Gabriel had pretty much made up his mind to help Loki's village, even if Loki didn't agree to be his vessel, but he would try to get Loki to say yes first.

"Look, Loki, I have god-like power, but I need to inhabit a human from a specific lineage. I heard your prayer because your lineage is the one that my vessels come from. The woman I'm wearing now, she's held me since before your people settled here and I'm ready to let her move on. I can help your village, but I need a new vessel. If I can stop the raids on your village, will you allow me to inhabit you?"

Loki looked as though he was trying not to get his hopes up. "Can you bring back Torbjorn and the others who have been taken?"

Gabriel grinned. "I'd be a pretty sorry excuse for a god-like being if I couldn't."

Loki smiled peacefully. "Then yes."

Having gotten consent, Gabriel moved into Loki's body and sent Jossa's soul on to her afterlife. Her body, he reshaped to look like Loki's so if any angels came looking, it would appear that Loki had died of his infection. Just housing an archangel was enough to heal Loki's body of all injuries, scars, and even things like wrinkles and damaged teeth. Gabriel replaced Loki's bloodstained clothes with higher quality wool pants and tunic with sturdy leather boots and rabbit-lined cloak. He then completed the outfit with leather armor, a helmet adorned with some of his own primary wing coverts, and a six-foot-long fourteenth-century bardiche. Gabriel was not going for subtle; he wanted the Danes to fear godly retribution for attacking Loki's village.

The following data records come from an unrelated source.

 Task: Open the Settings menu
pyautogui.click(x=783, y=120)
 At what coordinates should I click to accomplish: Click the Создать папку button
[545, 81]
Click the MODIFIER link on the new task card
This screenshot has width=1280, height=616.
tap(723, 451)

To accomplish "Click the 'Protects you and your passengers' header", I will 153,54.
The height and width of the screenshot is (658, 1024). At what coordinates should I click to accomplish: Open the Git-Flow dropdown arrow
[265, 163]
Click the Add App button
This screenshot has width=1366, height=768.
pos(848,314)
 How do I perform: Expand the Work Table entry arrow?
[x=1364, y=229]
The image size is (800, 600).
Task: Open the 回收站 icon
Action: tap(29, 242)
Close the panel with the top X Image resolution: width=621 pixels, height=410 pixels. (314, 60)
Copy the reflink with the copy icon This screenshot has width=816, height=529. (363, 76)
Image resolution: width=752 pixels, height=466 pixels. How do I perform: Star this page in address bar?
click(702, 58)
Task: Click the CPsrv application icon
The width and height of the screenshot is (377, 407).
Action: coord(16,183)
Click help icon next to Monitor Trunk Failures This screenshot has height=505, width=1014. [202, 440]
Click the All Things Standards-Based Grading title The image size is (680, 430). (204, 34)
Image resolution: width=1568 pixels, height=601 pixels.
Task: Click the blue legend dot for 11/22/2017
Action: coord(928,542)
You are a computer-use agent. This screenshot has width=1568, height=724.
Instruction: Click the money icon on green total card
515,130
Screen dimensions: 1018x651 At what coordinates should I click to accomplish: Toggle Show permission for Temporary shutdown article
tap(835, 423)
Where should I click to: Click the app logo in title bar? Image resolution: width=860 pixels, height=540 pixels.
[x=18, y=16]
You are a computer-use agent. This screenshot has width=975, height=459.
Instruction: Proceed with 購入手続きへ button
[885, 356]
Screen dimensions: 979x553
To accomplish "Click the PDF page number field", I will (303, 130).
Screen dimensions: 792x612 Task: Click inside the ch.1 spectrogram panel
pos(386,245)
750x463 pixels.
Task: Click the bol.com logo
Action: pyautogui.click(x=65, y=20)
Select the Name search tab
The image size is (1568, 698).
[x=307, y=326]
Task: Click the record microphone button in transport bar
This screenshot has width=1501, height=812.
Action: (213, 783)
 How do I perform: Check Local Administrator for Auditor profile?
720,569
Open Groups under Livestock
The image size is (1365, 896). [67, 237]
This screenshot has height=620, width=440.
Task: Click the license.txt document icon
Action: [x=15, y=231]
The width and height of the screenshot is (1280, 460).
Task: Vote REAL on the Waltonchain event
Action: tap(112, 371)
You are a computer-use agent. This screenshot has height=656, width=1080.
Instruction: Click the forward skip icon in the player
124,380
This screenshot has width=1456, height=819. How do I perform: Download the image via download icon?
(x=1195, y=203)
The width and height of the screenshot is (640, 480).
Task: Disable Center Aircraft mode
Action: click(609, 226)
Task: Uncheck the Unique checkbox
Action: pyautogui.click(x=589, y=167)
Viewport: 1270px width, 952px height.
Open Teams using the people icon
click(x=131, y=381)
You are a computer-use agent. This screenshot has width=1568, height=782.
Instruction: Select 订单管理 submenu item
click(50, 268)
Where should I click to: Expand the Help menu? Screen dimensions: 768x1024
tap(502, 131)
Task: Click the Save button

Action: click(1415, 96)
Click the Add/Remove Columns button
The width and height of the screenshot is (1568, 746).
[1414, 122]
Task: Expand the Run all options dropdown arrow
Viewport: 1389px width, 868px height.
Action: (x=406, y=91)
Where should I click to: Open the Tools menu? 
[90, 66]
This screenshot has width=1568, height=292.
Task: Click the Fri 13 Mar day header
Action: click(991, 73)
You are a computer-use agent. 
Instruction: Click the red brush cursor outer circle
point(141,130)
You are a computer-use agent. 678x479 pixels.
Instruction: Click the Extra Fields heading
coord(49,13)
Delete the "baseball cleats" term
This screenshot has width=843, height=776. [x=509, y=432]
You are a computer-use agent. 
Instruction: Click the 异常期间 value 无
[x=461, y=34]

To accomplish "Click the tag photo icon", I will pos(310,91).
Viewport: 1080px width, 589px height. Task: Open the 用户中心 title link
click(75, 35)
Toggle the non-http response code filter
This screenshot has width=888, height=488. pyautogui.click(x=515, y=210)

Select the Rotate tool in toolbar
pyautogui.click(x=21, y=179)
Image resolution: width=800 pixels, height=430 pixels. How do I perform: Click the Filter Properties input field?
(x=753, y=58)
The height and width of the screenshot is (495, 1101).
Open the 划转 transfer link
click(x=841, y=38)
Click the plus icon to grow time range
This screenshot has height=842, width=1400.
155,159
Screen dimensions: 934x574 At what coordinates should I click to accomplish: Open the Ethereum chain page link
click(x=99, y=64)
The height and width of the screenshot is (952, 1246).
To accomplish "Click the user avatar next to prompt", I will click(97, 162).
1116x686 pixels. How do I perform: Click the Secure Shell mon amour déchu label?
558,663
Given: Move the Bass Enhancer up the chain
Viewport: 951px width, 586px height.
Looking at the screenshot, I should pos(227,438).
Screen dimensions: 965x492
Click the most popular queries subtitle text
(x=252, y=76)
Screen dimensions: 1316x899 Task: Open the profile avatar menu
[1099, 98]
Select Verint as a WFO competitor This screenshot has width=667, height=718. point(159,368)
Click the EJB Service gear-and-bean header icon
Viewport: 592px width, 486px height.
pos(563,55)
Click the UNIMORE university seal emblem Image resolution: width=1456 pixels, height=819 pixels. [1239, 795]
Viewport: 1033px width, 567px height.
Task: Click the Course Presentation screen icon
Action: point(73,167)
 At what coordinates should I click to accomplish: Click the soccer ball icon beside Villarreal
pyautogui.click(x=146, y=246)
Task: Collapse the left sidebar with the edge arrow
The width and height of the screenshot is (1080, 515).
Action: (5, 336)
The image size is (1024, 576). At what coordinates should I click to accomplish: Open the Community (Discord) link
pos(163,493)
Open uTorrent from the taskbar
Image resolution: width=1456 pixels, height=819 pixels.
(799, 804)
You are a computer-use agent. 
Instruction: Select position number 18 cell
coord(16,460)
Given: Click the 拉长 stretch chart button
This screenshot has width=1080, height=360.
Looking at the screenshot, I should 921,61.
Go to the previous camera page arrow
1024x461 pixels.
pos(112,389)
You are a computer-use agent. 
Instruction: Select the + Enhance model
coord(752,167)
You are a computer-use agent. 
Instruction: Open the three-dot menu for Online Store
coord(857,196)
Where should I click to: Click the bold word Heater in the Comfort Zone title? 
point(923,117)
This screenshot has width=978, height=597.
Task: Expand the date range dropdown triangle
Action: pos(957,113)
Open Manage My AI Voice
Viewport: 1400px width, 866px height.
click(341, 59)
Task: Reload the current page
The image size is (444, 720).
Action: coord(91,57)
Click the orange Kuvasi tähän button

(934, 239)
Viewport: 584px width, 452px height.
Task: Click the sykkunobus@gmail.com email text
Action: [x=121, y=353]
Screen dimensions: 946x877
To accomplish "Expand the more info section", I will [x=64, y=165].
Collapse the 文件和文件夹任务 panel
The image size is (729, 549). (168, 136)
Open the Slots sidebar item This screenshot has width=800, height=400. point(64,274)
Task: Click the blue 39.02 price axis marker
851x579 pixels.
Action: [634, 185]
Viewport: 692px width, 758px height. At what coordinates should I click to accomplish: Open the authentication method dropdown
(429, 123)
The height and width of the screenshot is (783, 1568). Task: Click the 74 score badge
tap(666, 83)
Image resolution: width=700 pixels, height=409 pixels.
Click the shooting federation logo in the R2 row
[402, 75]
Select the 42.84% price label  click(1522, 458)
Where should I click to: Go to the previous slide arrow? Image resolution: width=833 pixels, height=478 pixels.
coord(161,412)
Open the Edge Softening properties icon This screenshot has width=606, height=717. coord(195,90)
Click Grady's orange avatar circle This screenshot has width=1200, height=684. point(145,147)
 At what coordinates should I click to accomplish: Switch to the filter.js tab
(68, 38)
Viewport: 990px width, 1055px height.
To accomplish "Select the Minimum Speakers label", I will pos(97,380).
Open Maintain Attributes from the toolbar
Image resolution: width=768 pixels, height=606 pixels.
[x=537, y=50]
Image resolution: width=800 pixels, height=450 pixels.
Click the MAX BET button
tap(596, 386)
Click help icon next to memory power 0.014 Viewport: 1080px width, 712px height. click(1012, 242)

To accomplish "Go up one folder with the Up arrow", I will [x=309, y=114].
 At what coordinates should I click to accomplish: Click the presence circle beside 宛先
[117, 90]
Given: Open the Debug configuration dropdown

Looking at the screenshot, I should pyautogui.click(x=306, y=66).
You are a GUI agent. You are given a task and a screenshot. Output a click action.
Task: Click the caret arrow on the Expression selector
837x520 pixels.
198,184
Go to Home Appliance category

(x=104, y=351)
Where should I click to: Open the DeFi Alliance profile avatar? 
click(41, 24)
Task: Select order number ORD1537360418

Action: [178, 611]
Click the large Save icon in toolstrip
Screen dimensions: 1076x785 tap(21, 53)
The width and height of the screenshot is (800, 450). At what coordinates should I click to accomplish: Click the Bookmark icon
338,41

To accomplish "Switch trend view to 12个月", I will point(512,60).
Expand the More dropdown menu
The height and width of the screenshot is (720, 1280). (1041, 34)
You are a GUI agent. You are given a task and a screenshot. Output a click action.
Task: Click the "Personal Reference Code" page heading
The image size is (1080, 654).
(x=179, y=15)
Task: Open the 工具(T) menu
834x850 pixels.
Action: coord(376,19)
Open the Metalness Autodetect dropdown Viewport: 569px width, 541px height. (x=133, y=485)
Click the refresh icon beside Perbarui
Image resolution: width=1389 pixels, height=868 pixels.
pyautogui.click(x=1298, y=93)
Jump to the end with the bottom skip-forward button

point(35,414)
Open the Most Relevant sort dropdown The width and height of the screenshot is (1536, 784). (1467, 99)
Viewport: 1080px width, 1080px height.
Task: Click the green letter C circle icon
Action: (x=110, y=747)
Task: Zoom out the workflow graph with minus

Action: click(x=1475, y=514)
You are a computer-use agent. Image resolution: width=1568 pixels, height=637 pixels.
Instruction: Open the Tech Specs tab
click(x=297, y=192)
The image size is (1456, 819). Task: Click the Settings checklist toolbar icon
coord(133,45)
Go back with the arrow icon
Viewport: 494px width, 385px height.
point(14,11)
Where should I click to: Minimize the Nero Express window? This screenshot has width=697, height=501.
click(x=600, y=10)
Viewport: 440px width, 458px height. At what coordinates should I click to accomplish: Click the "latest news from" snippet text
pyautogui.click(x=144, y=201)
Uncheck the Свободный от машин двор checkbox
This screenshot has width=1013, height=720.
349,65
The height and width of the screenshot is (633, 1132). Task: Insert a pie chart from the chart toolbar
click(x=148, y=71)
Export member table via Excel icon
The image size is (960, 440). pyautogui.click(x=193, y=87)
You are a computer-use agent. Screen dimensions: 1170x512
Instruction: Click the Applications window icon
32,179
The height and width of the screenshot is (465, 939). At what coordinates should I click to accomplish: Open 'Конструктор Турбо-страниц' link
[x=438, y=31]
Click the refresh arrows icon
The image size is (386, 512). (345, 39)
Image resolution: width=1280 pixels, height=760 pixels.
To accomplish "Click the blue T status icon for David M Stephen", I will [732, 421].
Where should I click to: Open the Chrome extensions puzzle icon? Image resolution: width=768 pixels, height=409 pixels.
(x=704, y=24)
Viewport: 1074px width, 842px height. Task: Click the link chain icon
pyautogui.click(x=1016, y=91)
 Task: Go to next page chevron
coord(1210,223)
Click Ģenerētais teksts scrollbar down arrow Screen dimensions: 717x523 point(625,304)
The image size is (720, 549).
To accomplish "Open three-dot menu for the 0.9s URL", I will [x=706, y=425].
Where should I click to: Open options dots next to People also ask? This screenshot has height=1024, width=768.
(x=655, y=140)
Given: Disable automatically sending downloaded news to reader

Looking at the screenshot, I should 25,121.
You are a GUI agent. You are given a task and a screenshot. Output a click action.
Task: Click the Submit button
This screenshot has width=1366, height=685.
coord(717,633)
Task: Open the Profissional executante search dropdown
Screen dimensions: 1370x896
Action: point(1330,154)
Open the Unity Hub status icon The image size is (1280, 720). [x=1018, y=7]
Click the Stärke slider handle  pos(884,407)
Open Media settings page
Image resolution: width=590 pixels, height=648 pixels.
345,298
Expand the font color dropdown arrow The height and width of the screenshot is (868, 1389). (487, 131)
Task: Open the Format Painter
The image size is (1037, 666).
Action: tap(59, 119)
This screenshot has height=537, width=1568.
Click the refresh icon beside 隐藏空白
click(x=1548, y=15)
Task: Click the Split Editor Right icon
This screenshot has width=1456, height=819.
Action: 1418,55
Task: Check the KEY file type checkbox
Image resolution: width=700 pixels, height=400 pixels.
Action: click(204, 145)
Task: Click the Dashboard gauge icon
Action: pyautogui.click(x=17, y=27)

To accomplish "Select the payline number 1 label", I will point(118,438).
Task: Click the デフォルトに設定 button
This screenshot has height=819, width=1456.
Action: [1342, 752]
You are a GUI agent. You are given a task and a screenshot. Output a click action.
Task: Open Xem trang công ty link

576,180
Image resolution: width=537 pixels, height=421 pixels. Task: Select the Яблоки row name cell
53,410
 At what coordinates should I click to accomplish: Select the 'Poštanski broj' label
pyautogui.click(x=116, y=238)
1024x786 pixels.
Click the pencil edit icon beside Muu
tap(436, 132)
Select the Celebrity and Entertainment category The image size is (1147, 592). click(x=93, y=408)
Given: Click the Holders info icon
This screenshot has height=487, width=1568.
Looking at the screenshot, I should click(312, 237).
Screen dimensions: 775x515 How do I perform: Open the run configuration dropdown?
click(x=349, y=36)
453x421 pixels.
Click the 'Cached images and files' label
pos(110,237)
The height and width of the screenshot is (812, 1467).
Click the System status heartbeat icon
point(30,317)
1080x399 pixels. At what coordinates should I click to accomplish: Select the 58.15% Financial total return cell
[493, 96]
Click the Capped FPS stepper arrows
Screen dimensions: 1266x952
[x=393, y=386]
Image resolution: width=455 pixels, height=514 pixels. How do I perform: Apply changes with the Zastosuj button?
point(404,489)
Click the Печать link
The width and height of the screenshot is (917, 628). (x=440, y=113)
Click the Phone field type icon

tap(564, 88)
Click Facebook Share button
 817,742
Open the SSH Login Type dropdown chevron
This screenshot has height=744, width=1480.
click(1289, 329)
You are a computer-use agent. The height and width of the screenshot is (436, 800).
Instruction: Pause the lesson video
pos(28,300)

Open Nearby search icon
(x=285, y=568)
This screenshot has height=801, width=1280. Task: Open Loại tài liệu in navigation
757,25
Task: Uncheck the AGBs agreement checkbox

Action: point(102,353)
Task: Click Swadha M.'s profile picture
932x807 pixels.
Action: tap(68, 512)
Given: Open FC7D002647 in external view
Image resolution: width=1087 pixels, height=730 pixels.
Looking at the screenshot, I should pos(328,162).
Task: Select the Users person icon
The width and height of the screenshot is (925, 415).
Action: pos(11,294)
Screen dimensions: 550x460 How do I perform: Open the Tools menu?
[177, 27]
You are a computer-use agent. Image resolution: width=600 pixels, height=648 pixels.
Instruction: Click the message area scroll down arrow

Gabriel's first order of business was to find the men responsible for selling Loki's friends and family into slavery. He wasn't picky, he just located the Danes whose souls were most tarnished with human trafficking. He watched as each one was lured away by a siren; a beautiful woman or a lost but wealthy-looking foreigner or a friend offering free drink. Once each man had abandoned his family for whatever vice Gabriel offered, Gabriel put them in chains and stuck them in limbo until he had someplace to leave them.

The families of the stolen Danes told stories of the warrior who had lured their husbands, sons, brothers, and fathers away before vanishing with them. The rescued men of Loki's village told rather different stories. No matter where he'd ended up, each one told his family about the man (who looked remarkably like Loki would've if he'd been a warrior instead of a farmer) who appeared with a fluttering sound and a Dane in shackles and took him home, sans the Dane. Eydís and her two older sisters mourned their father's death but were glad to have their husbands back. The Romans who'd ended up owning the villagers were very confused when their slaves were replaced, but the replacements were equally sound and non-Roman, so it was a pretty even swap once they were trained to do whatever jobs the previous slaves had had.

After finding that he quite enjoyed punishing the assholes who'd been raiding Loki's village, Gabriel had spent the last few years hanging around Northern Europe and giving assholes their just deserts. He'd always had to behave himself so he didn't give angels a bad name, so being able to have horse thieves trampled to death and child molesters raped was especially liberating. Gabriel was indulging his sweet tooth with some baked apples when a large Norse-looking man walked in. Given that he'd built his home on a mountain where one could only reach it by flight or teleportation, Gabriel figured it was a safe bet that the man wasn't human.

"Can I help you?" Gabriel asked. Let it never be said that he was incapable of hospitality.

"You're the fellow who's been punishing the wicked with tricks," the man said brusquely.

"I am," Gabriel answered him.

"I'm trying to establish a pantheon for these parts, and we can't have someone running around being godly without being one of us, but we've got space for a trickster."

Gabriel smirked. "Are you offering me a job?"

"Yes. Interested?"

"Depends. Who are you?"

The man bowed. "I am Odin, leader of my little group."

Gabriel stuck a hand toward him before remembering that handshakes weren't really a thing yet. "Loki," he said, using his vessel's name for lack of a better one, "I'd be delighted to be your trickster."